Esconder a verdade não é novidade na política iraniana, com muitos exemplos como, o abate do avião ucraniano ou a resposta de Israel ao primeiro ataque do Irão, em solo israelita, em abril de 2024. Relativamente ao ataque israelita às instalações de Isfahan, há alguns dias e pela primeira vez, um alto comandante do CGRI reconheceu, finalmente, a ocorrência deste ataque.

Embora se espere que o Irão mantenha a retórica de resposta potencial, é provável que navegue num equilíbrio delicado entre a escalada e a redução das tensões. E é de recordar que as próximas eleições norte-americanas influenciarão, significativamente, as futuras políticas do Irão e de Israel, e parece improvável que a Casa Branca permita que as tensões entrem numa espiral, nos dias que restam – perspetiva que pode levar o Irão a arquivar a questão, por agora – uma contenção talvez sugerida pela garantia implícita do Irão de estabilizar o Líbano e Gaza, o que poderia encorajar Teerão a manter o assunto em segredo.
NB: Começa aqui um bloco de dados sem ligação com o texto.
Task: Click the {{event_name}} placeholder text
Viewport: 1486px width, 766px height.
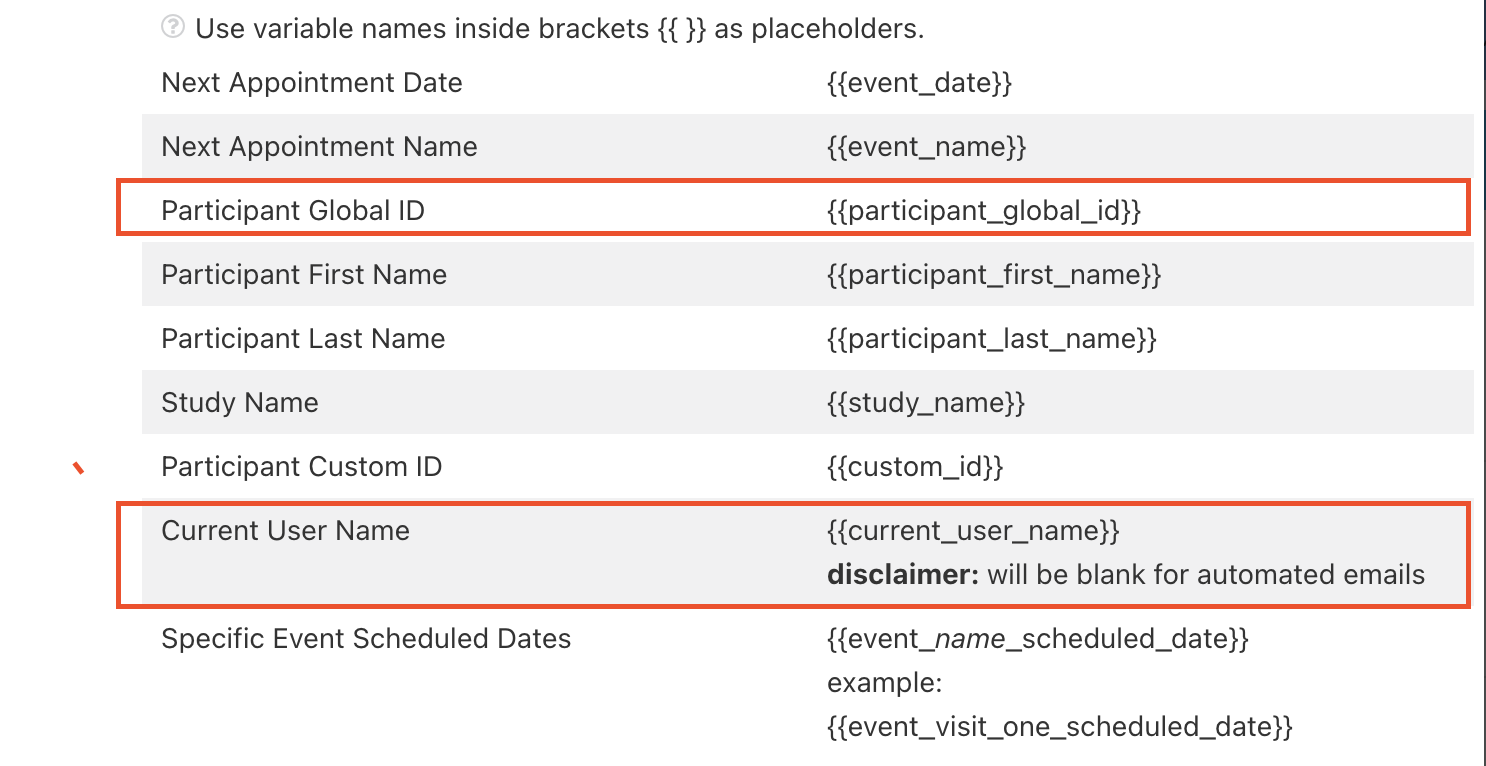Action: [x=926, y=147]
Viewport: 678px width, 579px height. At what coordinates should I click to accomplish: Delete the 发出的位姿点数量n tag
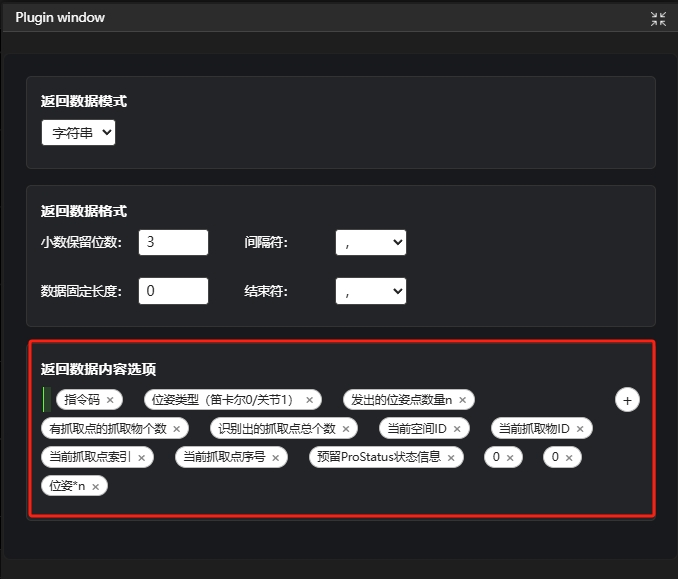(462, 400)
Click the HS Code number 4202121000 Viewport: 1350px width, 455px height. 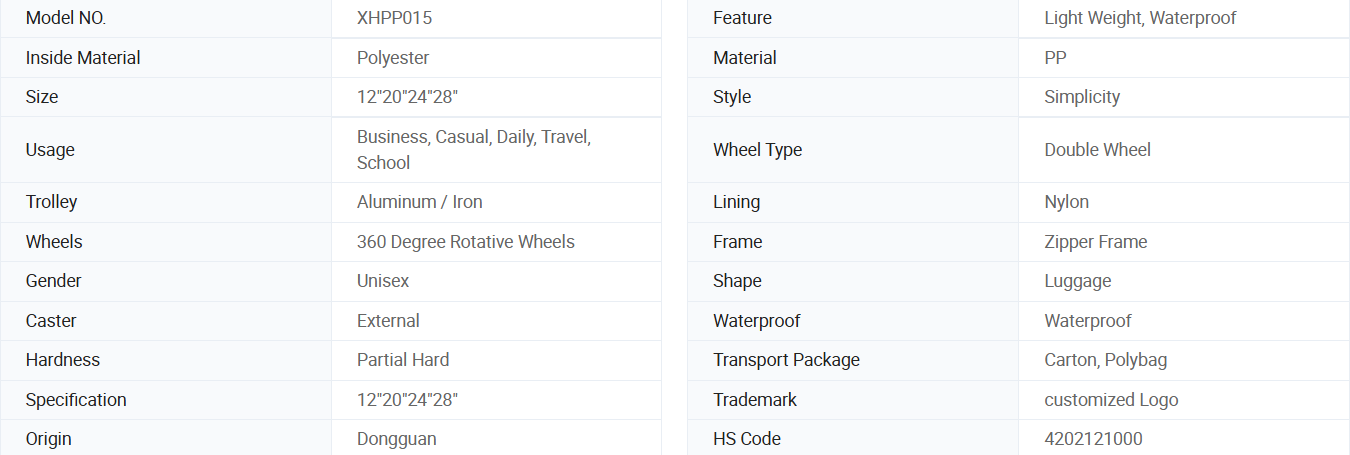click(x=1093, y=439)
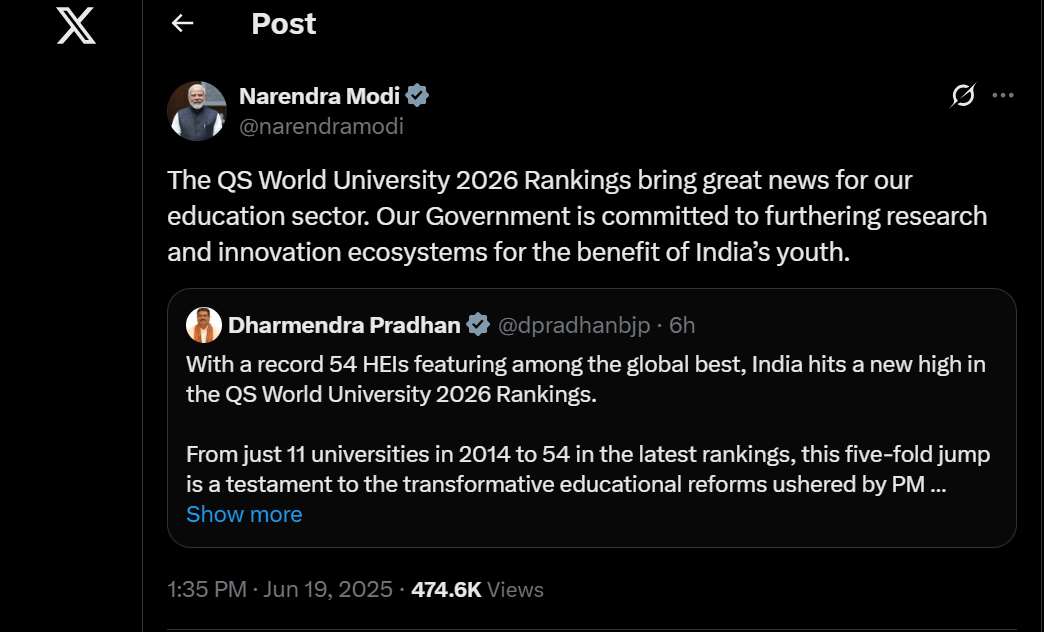This screenshot has width=1044, height=632.
Task: Click the X logo icon
Action: click(75, 27)
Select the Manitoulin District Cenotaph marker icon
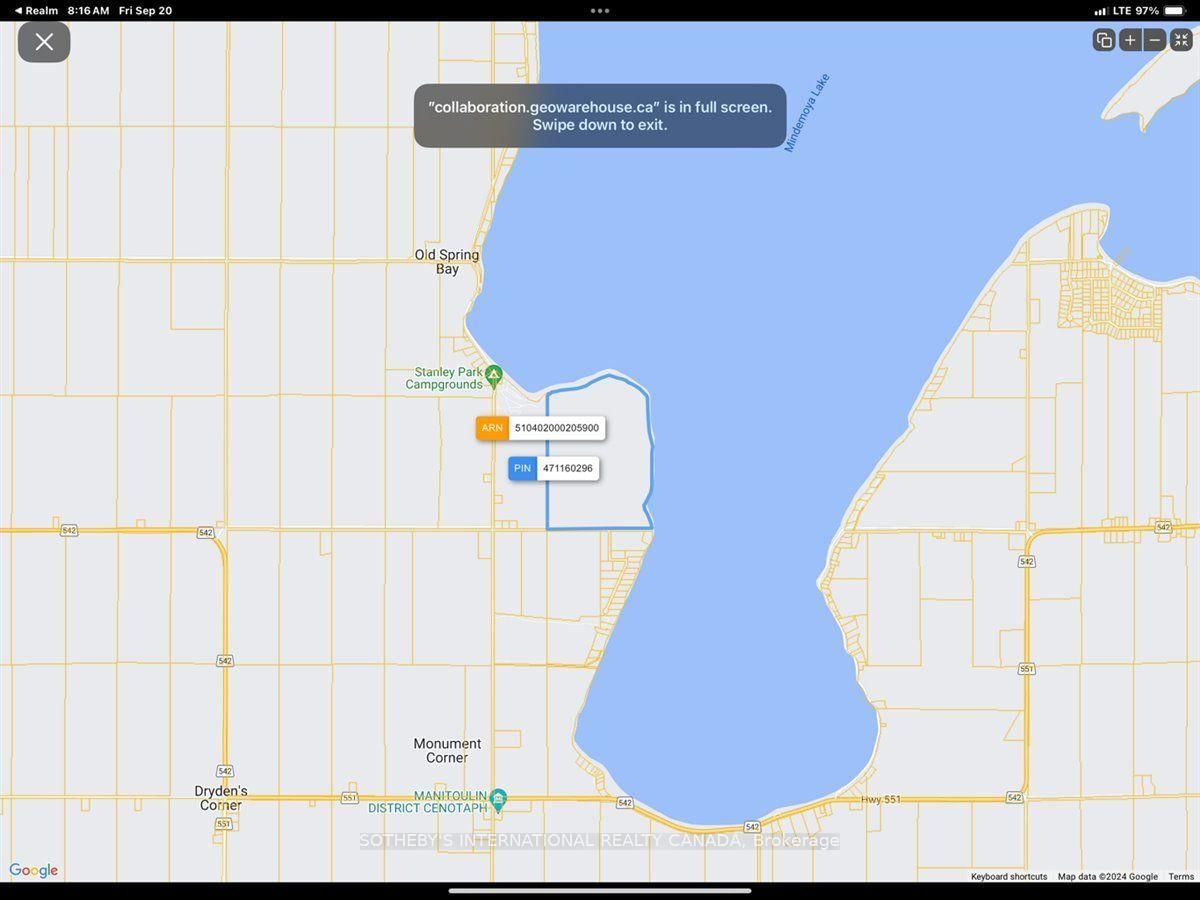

Contudo, não se deve subestimar a influência dos que beneficiam das sanções e da linha dura nos círculos dirigentes do Irão, que veem no conflito em grande escala a sua única via de sobrevivência política. Assim, o ataque corre o risco de aproximar os arqui-inimigos de uma guerra total, numa altura em que a violência aumenta no Médio Oriente, onde grupos militantes apoiados pelo Irão – incluindo o Hamas, em Gaza, estão em guerra com Israel.

Esta foi a primeira vez que as FDI atacaram abertamente o Irão, que não enfrentava uma barragem de fogo sustentada de um inimigo estrangeiro, desde a guerra dos anos 80 com o Iraque.

Enquanto as explosões soavam, as pessoas, em Teerão, viram o que parecia ser fogo traçador a iluminar o céu. Outras imagens mostram o que parecem ser mísseis terra-ar a serem lançados.

O Irão fechou o espaço aéreo do país na madrugada do dia 26 e os dados de rastreio de voos analisados pela Associated Press (AP) mostraram que as companhias aéreas comerciais tinham abandonado amplamente os céus do Irão e do Iraque, da Síria e do Líbano.

A Casa Branca indicou que os ataques de Israel ao Irão deveriam pôr fim à troca direta de tiros entre os dois países e avisou Teerão das “consequências”, se respondesse.

Israel e o Irão são inimigos ferozes desde a Revolução Islâmica de 1979. Israel considera o Irão a sua maior ameaça, citando os apelos dos seus líderes à destruição de Israel, o apoio a grupos militantes anti-israelitas e o programa nuclear do país.